To do:
Turn the listing's lines, from the line with "This screenshot has width=1763, height=2100." through the line with "Action: coord(30,926)" (both included), into a JSON list of strings with one string per line and no blank lines. Leave the pictures out of the answer.

Data records:
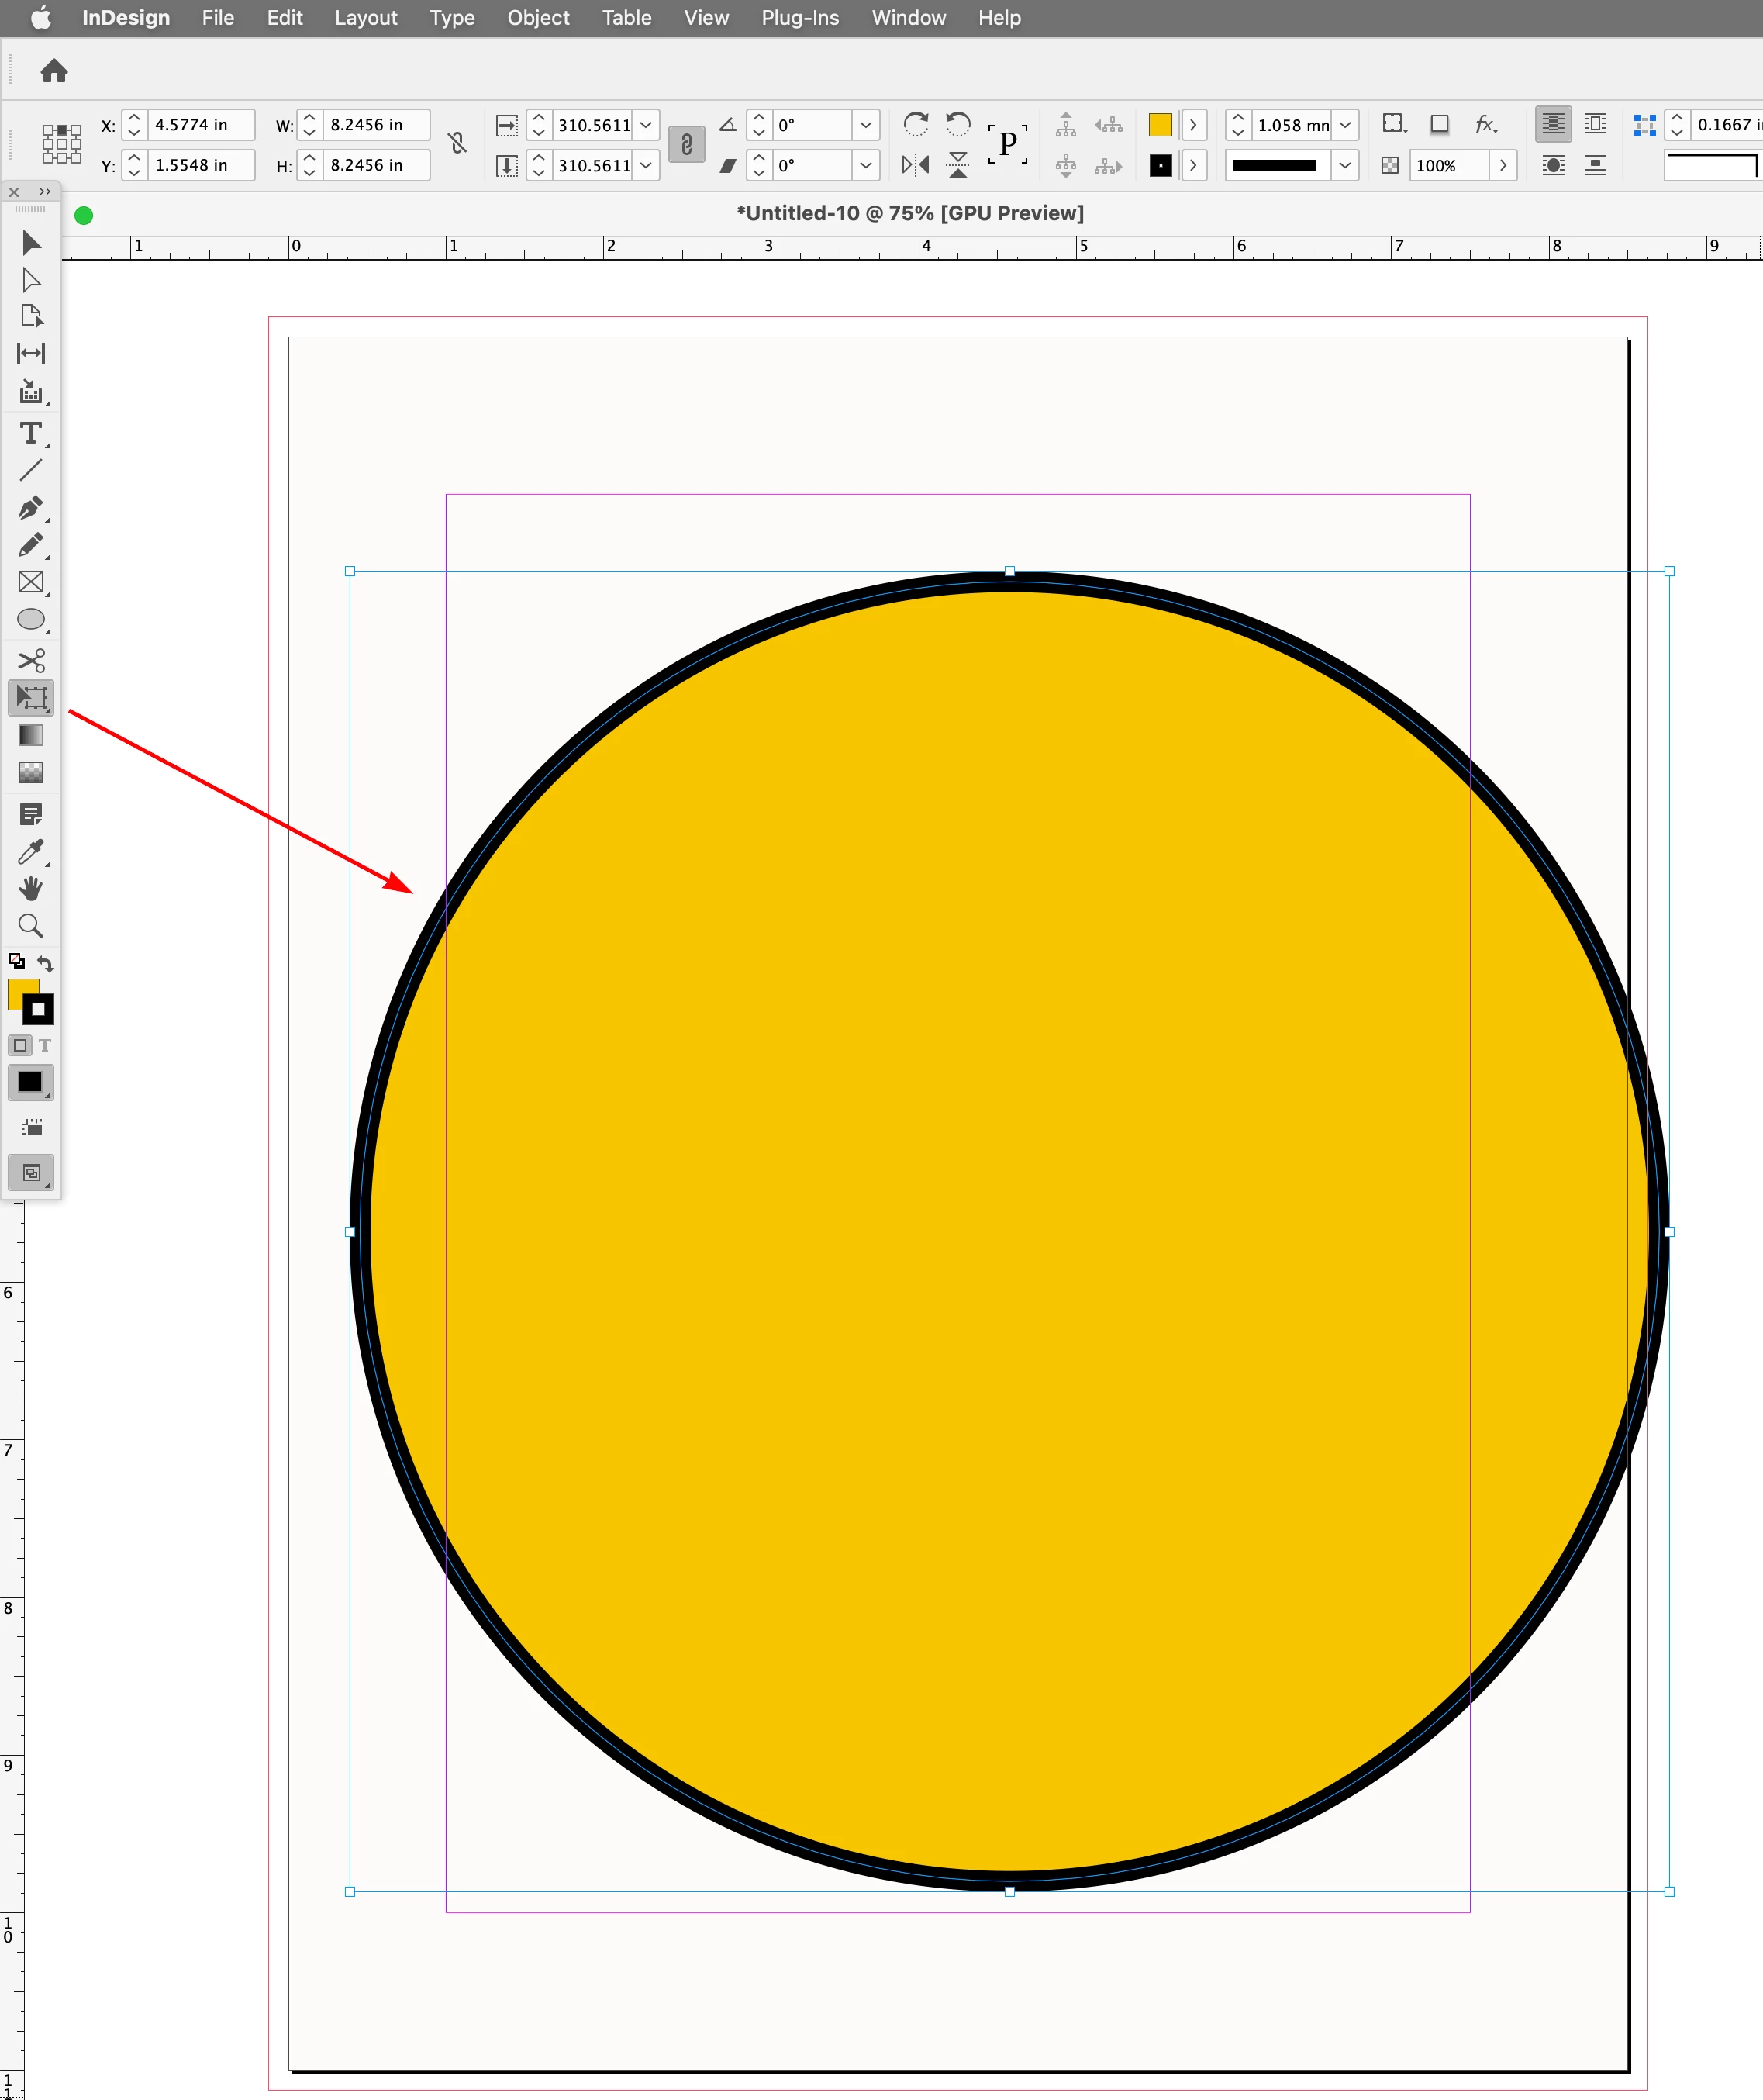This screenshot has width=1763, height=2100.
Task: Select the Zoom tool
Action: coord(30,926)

==

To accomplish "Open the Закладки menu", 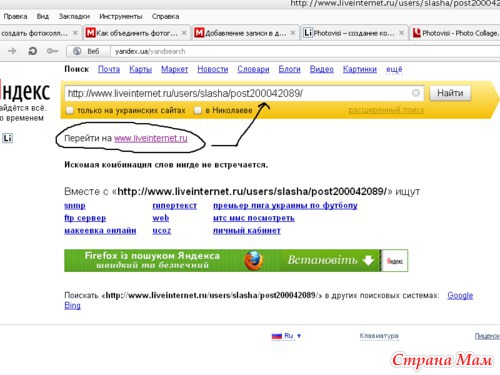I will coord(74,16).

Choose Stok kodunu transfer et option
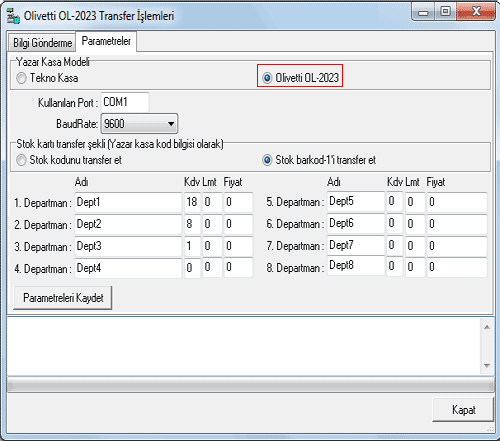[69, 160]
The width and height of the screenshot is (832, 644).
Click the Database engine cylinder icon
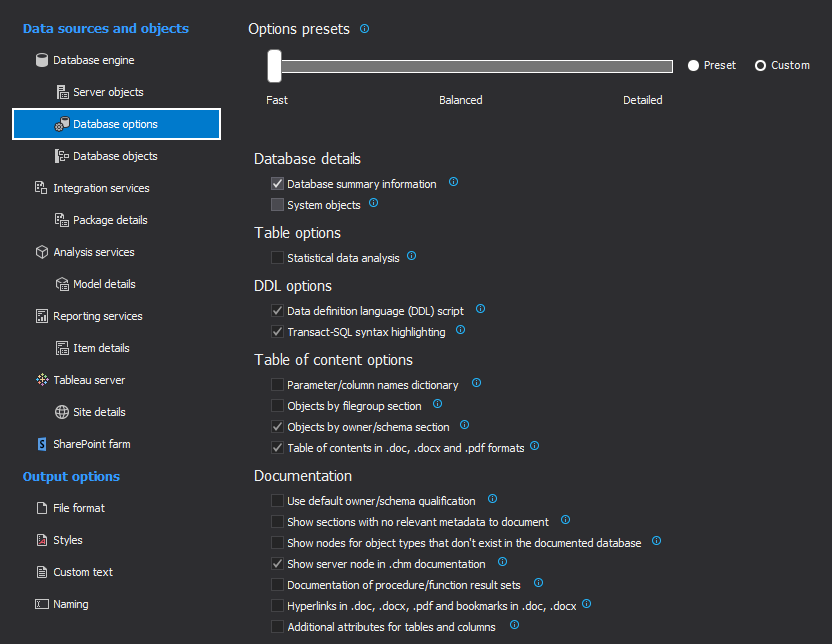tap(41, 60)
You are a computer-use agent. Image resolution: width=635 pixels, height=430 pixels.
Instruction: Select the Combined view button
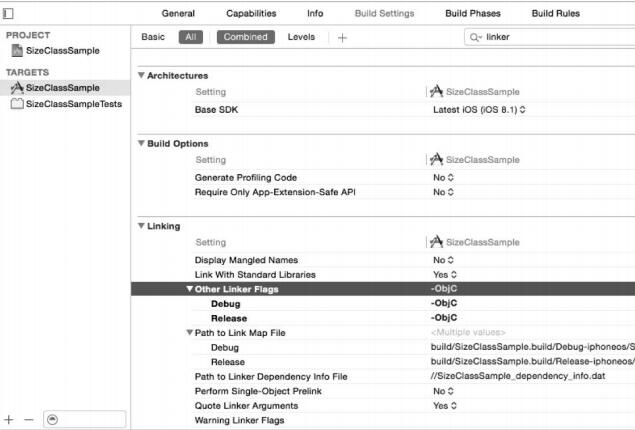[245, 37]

Output for this exercise:
[
  "This screenshot has width=1763, height=2100.",
  "Task: Select the Zoom tool",
  "Action: coord(30,926)"
]